*** Extracted material ***

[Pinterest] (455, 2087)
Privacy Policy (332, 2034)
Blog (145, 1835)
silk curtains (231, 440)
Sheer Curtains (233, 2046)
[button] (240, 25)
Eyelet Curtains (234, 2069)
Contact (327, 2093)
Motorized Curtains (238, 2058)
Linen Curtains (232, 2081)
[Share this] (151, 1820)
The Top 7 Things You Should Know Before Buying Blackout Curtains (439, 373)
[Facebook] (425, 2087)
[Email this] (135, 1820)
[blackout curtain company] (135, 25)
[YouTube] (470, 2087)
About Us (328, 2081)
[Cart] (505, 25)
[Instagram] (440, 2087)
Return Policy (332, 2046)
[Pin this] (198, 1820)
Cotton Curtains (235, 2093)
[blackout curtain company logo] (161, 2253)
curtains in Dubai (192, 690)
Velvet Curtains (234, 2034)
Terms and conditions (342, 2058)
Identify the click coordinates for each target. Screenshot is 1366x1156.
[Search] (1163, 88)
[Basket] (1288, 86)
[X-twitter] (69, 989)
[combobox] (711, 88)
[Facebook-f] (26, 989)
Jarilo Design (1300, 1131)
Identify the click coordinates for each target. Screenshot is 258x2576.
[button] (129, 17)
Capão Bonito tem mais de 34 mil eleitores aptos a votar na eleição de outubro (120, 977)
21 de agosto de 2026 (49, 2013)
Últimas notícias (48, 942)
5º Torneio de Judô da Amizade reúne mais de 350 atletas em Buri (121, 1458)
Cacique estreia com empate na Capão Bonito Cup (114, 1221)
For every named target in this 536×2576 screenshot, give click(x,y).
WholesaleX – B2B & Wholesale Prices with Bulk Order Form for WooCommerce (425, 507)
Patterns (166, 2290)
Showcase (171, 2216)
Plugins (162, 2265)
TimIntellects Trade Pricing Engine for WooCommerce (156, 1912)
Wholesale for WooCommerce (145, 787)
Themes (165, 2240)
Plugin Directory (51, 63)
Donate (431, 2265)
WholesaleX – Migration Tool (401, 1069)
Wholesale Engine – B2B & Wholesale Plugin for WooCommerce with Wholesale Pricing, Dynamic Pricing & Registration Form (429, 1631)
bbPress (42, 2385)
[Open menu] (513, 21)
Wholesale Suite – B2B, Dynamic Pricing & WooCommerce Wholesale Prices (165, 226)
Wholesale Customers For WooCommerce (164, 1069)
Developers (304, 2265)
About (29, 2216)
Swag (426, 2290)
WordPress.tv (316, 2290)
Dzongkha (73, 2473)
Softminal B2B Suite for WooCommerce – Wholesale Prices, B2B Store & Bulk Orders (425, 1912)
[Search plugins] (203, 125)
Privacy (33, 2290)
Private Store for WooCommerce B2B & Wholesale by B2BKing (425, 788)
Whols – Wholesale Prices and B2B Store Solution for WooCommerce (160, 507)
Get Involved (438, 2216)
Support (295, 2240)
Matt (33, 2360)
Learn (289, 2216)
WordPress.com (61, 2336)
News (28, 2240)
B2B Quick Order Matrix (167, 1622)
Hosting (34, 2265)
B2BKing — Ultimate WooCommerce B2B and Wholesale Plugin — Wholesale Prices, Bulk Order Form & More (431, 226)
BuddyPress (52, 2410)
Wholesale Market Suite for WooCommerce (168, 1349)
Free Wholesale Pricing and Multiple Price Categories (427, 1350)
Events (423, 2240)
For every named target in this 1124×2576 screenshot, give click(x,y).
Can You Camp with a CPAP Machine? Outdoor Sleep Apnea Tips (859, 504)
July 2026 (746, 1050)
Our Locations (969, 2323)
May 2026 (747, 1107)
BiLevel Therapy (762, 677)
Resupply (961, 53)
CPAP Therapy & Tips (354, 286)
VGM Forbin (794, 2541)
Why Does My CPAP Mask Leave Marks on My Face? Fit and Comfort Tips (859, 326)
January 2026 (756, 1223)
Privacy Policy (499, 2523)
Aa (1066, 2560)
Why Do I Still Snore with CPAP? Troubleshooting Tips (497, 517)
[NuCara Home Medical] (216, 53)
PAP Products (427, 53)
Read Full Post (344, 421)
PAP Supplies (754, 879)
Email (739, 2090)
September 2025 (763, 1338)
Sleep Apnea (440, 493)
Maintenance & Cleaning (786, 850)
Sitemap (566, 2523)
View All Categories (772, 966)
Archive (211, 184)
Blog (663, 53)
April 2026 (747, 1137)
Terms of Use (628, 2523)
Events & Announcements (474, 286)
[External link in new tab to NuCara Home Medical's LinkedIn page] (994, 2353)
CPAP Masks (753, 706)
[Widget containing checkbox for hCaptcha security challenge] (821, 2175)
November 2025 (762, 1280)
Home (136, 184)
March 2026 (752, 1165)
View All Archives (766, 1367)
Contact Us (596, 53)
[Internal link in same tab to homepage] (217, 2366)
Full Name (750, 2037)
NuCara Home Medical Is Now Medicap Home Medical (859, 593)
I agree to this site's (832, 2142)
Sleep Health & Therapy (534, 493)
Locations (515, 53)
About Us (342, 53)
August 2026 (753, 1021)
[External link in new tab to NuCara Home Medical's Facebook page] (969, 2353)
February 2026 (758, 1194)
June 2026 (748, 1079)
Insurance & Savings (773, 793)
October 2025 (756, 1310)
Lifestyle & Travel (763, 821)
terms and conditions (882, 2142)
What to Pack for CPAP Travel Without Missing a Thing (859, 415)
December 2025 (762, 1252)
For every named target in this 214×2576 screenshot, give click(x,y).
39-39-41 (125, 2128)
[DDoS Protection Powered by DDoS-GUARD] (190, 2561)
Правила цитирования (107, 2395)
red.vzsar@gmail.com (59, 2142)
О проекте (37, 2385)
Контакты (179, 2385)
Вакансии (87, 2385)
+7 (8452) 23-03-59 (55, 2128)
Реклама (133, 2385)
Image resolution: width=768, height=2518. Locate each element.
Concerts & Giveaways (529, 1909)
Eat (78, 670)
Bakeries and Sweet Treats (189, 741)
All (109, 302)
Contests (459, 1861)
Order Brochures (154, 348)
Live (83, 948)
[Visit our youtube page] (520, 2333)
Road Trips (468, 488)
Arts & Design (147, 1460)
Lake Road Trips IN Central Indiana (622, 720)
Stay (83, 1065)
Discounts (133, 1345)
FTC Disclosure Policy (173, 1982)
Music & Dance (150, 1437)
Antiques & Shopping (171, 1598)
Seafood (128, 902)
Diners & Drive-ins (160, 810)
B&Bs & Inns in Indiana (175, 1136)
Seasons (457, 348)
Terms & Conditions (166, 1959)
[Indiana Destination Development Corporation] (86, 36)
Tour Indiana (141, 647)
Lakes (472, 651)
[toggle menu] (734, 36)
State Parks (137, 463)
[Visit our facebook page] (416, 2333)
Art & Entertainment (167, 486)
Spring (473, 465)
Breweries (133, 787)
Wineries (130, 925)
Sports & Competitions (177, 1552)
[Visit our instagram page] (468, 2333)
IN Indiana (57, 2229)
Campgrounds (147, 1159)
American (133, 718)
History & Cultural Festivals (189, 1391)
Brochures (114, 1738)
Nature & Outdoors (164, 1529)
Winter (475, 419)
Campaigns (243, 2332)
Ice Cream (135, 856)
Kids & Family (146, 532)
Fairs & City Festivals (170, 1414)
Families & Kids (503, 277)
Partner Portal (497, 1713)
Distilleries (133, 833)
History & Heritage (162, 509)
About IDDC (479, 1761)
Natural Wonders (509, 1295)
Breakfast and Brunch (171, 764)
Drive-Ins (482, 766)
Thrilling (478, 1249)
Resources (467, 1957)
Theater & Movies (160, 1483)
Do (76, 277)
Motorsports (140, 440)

*** End of Extracted material ***

Take the line holding "Brochures (114, 1738)" and the lines after it through the end of the entries. Retype them exactly and add nothing.

* [Completed exercise]
Brochures (114, 1738)
Nature & Outdoors (164, 1529)
Winter (475, 419)
Campaigns (243, 2332)
Ice Cream (135, 856)
Kids & Family (146, 532)
Fairs & City Festivals (170, 1414)
Families & Kids (503, 277)
Partner Portal (497, 1713)
Distilleries (133, 833)
History & Heritage (162, 509)
About IDDC (479, 1761)
Natural Wonders (509, 1295)
Breakfast and Brunch (171, 764)
Drive-Ins (482, 766)
Thrilling (478, 1249)
Resources (467, 1957)
Theater & Movies (160, 1483)
Do (76, 277)
Motorsports (140, 440)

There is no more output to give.